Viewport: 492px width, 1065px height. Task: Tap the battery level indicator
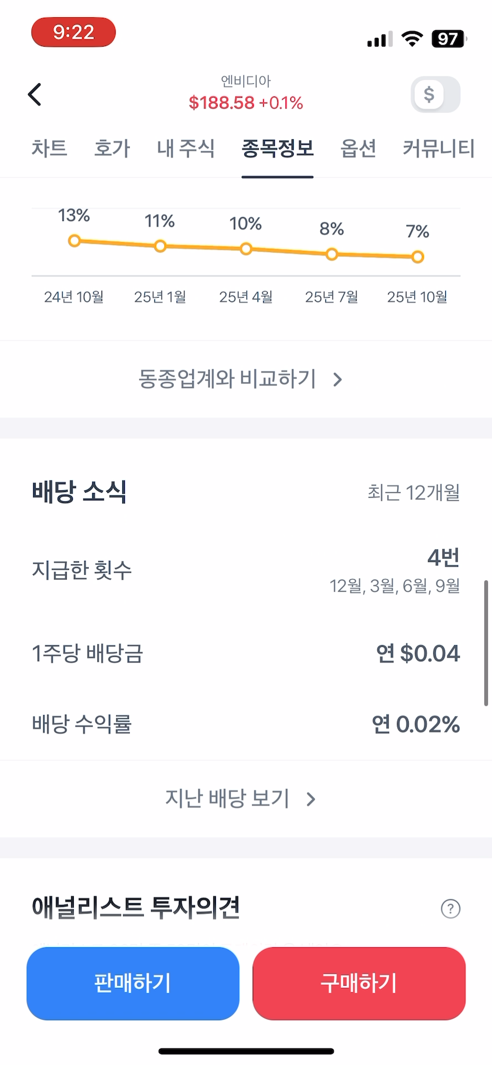pos(449,39)
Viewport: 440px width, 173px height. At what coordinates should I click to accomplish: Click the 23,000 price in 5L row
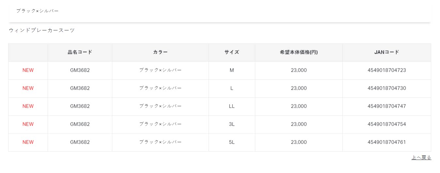click(x=299, y=142)
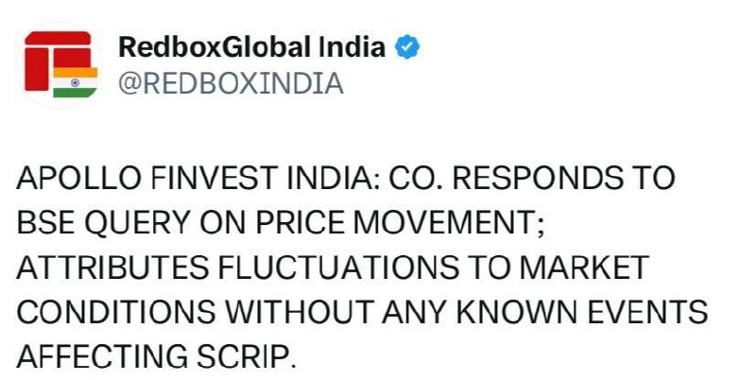The image size is (756, 380).
Task: Open the RedboxGlobal India profile avatar
Action: (x=61, y=64)
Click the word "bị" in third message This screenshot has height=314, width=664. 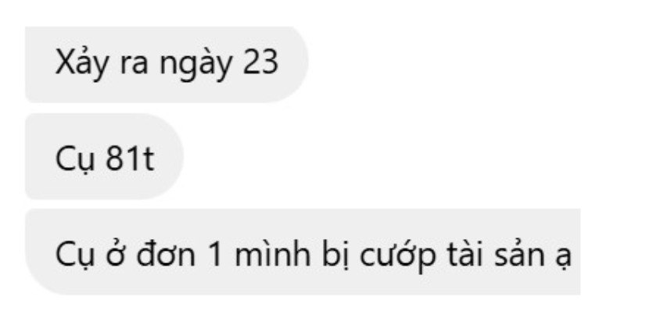click(x=335, y=255)
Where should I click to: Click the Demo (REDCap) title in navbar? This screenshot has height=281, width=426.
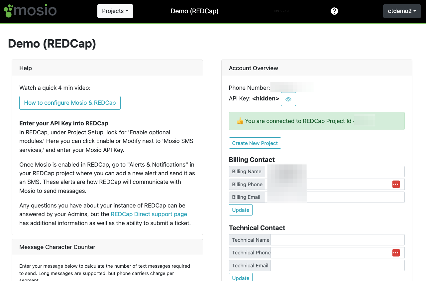click(x=194, y=11)
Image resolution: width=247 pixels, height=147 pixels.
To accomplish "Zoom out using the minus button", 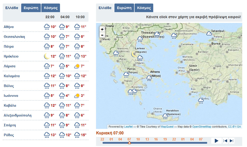I will pos(102,35).

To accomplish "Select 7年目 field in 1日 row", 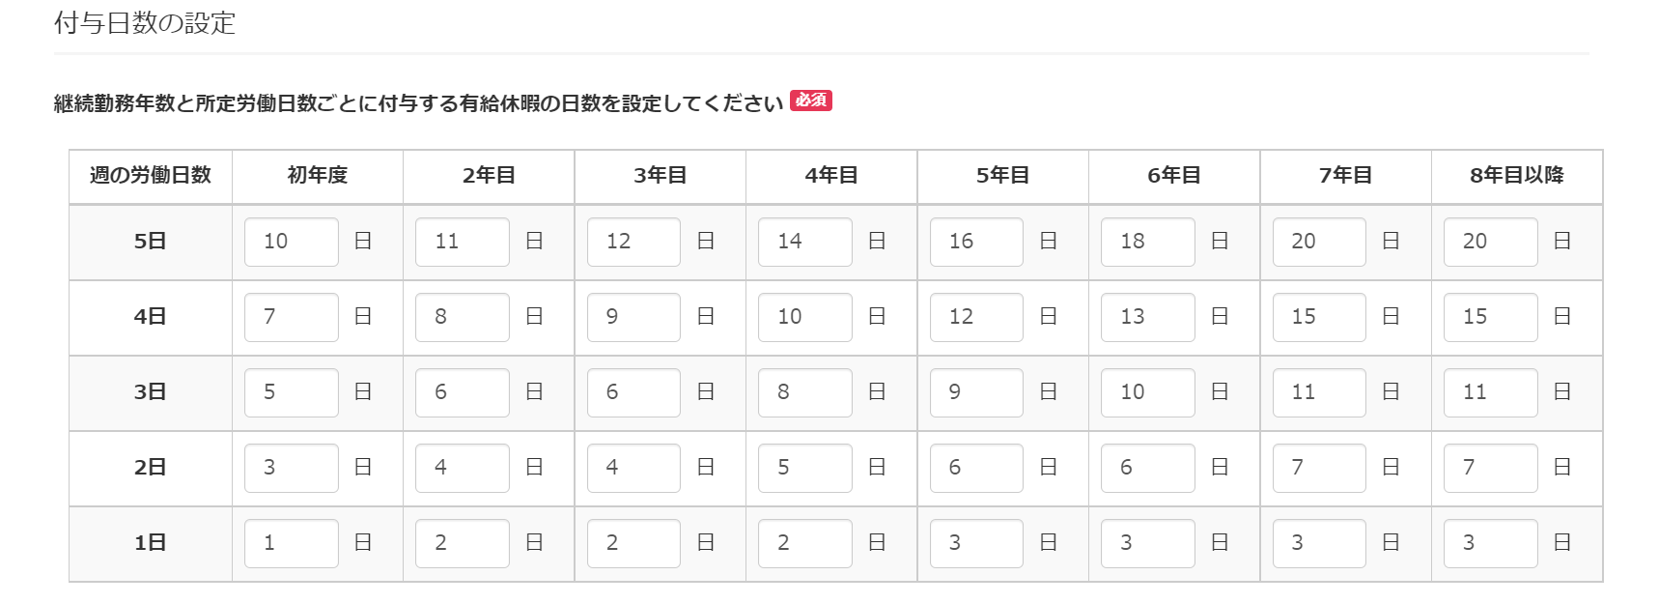I will 1319,543.
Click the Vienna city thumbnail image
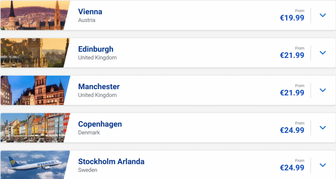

| Your task |
Rewrite everything from the start of the records down to the line containing "pos(449,39)" as a numbered list, leaving out any blank lines and the pictures.

| Result |
1. Viewport: 492px width, 1065px height. Task: Tap the battery level indicator
2. pos(449,39)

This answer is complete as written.